• _QUELLE_:
◆ ◆ ◆

Entscheidungsstichwort (Thema)

Unbeschränkte Steuerpflicht der Bewohner von Zollausschlußgebieten. Grenzen zulässiger Typisierung

 

Leitsatz (redaktionell)

1. „Inland” i. S. des § 1 Abs. 1 Satz 1 EStG ist das Gebiet der BRD in seinen Hoheitsgrenzen, so daß hierzu auch solche deutschen Hoheitsgebiete gehören, die als sog. Zollausschlüsse nach § 2 Abs. 2 Satz 2 ZollG einem ausländischen Zollgebiet angeschlossen sind, mit der Folge der unbeschränkten Steuerpflicht der Bewohner solcher Gebiete (hier: Büsingen); dies läßt einen Verstoß gegen Art. 3 Abs. 1 GG nicht erkennen.

◆ ◆ ◆

• _AUFLISTUNG IM AUSZUG_:
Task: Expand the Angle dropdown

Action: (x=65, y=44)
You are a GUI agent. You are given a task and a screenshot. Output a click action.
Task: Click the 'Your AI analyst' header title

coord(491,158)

◆ ◆ ◆

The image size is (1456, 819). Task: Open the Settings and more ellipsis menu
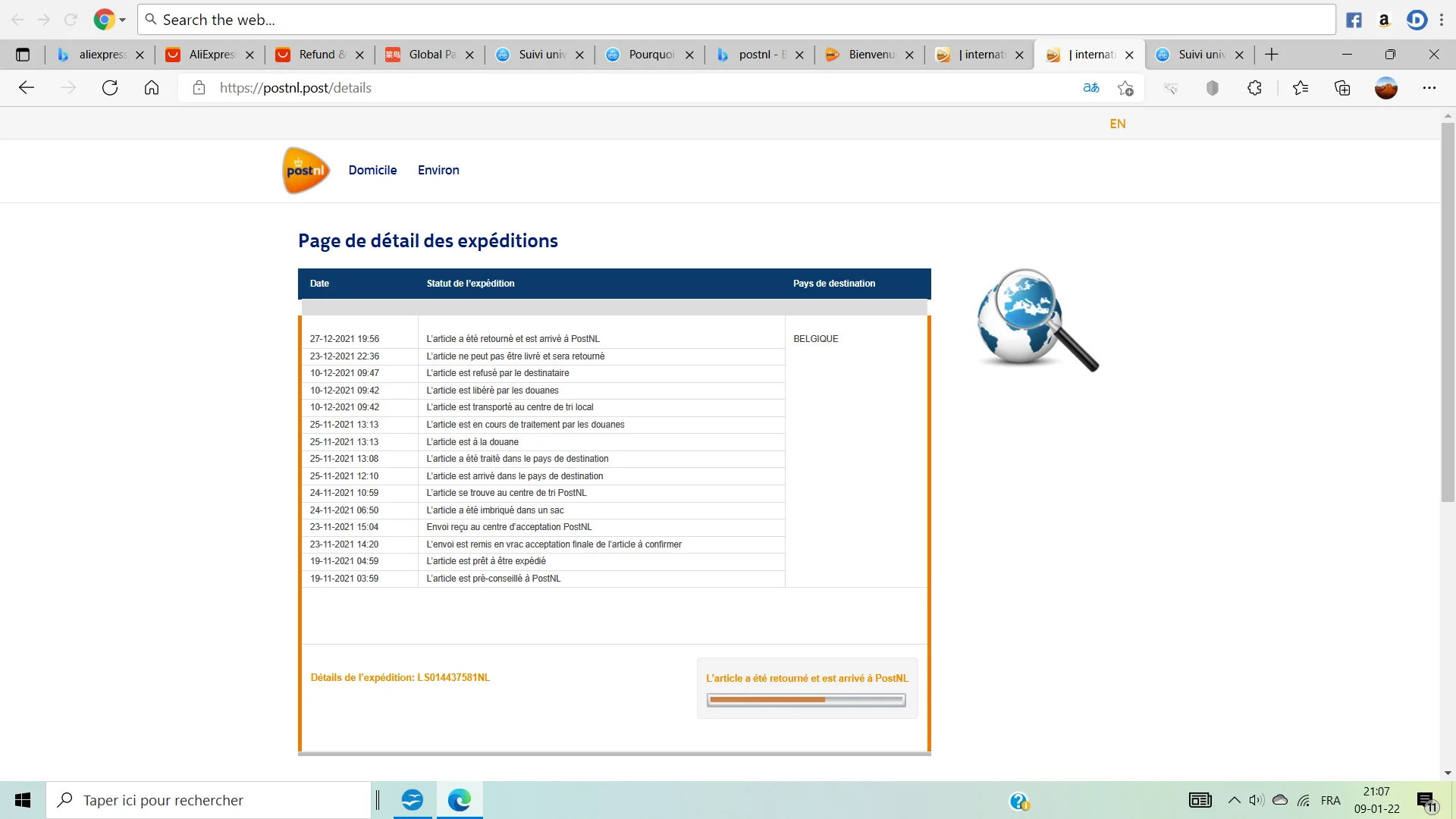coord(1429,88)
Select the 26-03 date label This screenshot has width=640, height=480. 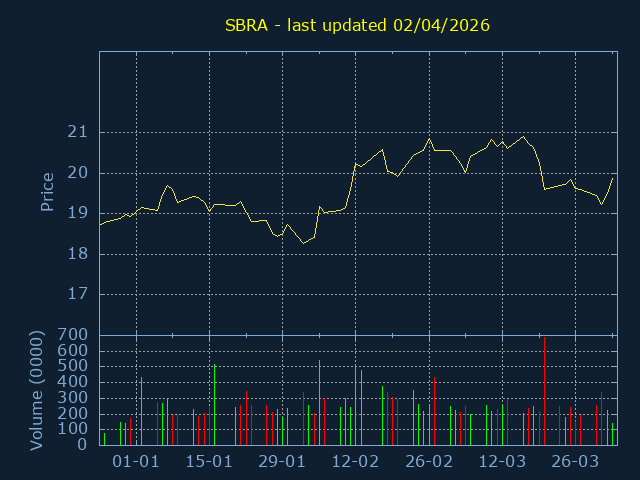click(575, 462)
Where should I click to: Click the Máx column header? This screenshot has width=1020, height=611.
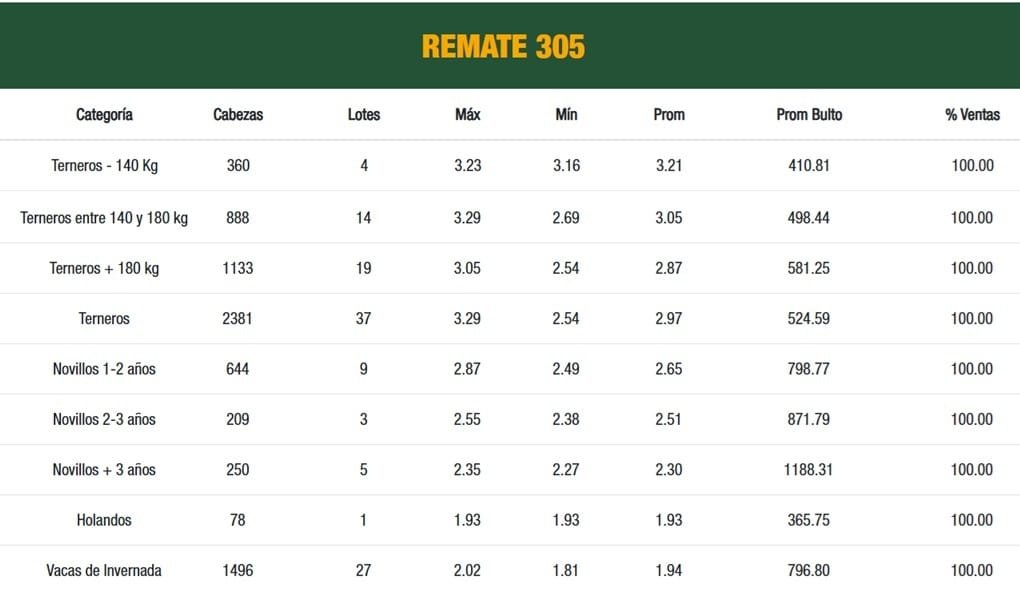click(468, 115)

◆ ◆ ◆

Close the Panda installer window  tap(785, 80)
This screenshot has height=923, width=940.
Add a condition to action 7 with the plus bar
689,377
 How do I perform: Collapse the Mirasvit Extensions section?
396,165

◆ ◆ ◆

• _AUFGABE A_:
Nenne alle Rechtsvorschriften, die im Text über die Steuerpflicht in Zollausschlussgebieten angeführt werden, jeweils mit Paragraph oder Artikel und Gesetz.
• _AUFGABE B_:
Knüpfe an den Text über die Steuerpflicht in Zollausschlussgebieten an und setze ihn nach seinem letzten Satz fort.

• _SCHRIFTLICHE ANTWORT A_:
- § 1 Abs. 1 Satz 1 EStG
- § 2 Abs. 2 Satz 2 ZollG
- Art. 3 Abs. 1 GG

• _SCHRIFTLICHE ANTWORT B_:
2. Sollte die unbeschränkte Steuerpflicht im Einzelfall zu untragbaren Härten führen, kommt ein Gleichheitsverstoß nicht in Betracht, denn es besteht die Möglichkeit, eine Billigkeitsregelung in Form eines Steuererlasses nach §§ 163, 227 AO 1977 herbeizuführen, zumal die Finanzverwaltung für die Fallgruppe „Büsinger Bürger” einen entsprechenden Steuererlaß vorsieht, dessen Umfang, sofern er den Vorstellungen des Steuerpflichtigen nicht entspricht, ggf. gerichtlich überprüft werden kann.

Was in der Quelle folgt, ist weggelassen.